Worth the Fight (MMA Fighter 1) - Page 35/56

She smiles at me from across the room and I can’t help but feel the first glimpse of light I’ve felt in days. I watch her as she gets closer and see her face falter when she gets a good look at me. I look like shit. I haven’t shaved since before the fight and my eyes are dark from sleepless nights. I’m pretty sure I’ve been wearing the same shirt for at least thirty-six hours and I’m wondering if I might also smell too.

“Hi.” I see the concern in her eyes when she reaches me and speaks.

“Hey.”

“Figured if I didn’t ask, you couldn’t tell me not to come.” She smiles at me apprehensively and it makes me want to reach over and kiss her so hard she’ll never doubt I want her near me. But I don’t. Instead I stand like an ass**le and say nothing and just nod my head as if I can comprehend what is actually going on in that beautiful head of hers.

“Preach, do you mind if I steal him for a little bit?” She turns to the bastard that was chewing me out a minute ago, who is now all smiles for her.

“By all means, take him. You can keep him for all I care.” The second part is mumbled under his breath as Preach walks away, but we both hear it.

“Can we go upstairs and talk?” Her voice is low, sweet.

I nod and lead the way. I pull down the gate to the elevator to my loft and suddenly it’s just the two of us and the car feels small. She smells so damn good. Everything about her is good, unlike me. I hate myself for wanting her so much, even though she deserves better.

Elle puts her purse on the kitchen counter and takes a few minutes before she turns around to face me. But when she does, she looks nervous.

“I want you to talk to me. You won’t let me in.” Her voice is shaky, but when I look at her she squares her shoulders and digs deep for whatever she is working towards.

“I don’t want to talk Elle.” What does she want me to tell her? That I need time to sort out the demons in my head? The demons that I deserve to haunt me every hour of every day for the rest of my life?
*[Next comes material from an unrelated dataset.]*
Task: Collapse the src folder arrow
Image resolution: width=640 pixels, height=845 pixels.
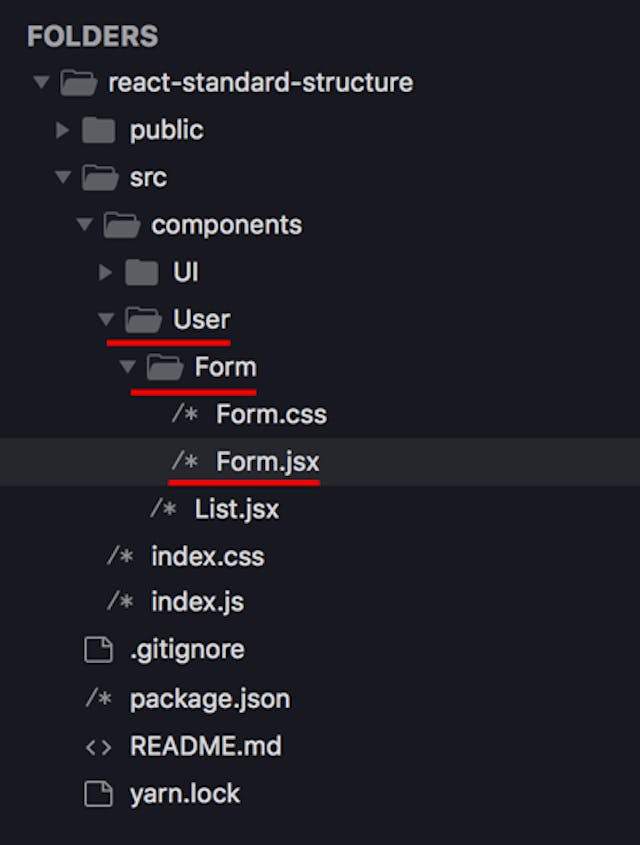Action: tap(62, 178)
She takes two steps toward me, stopping just in front of me. “I can help… and there’s grief counseling…and groups to help people going through things like this.”
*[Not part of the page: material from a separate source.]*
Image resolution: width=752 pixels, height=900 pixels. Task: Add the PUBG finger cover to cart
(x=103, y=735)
My response is a sardonic laugh and I can see immediately it’s the wrong reaction. Elle’s face quickly changes from concerned to pissed off. She crosses her arms in front of her chest and it looks like she is ready for a fight.

“You think it’s funny that I want to help?”

“No I think it’s funny that you think you can help.”

“I can help. But you have to let me.”

“Elle, run while you have the chance. You can’t fix me. I’m not some project for you to take on like charity. You’re better off with someone who is more like you.”

Here eyes widen to saucers. “More like me? What does that mean? William? Is that what you’re telling me, I should go back to someone like William?” Her voice is growing louder with each response.

The mention of William’s name from Elle’s lips strikes me harder than any physical blow. The thought of that pretty boy anywhere near my Elle makes me froth at the mouth. I’m angry. Angry at just hearing her say the words. But maybe that’s really where she belongs.

“You want William, Elle?” Seething, the words make me sick to even her myself say them.

“I want you. I want to help you, damn it!”

“You can’t help me, Elle. I’m f**king broken. I killed a man. With my own two hands, I took another person’s life. Only a monster does that. A monster that will rot in hell. It’s where I f**king belong!”

“It was an accident!” We are screaming at each other now. Completely and totally screaming at the top of our lungs, each trying to get our point across by yelling louder.

“It was my hand that dealt him what killed him. That’s not an accident, it’s murder. And murderers are unredeemable.”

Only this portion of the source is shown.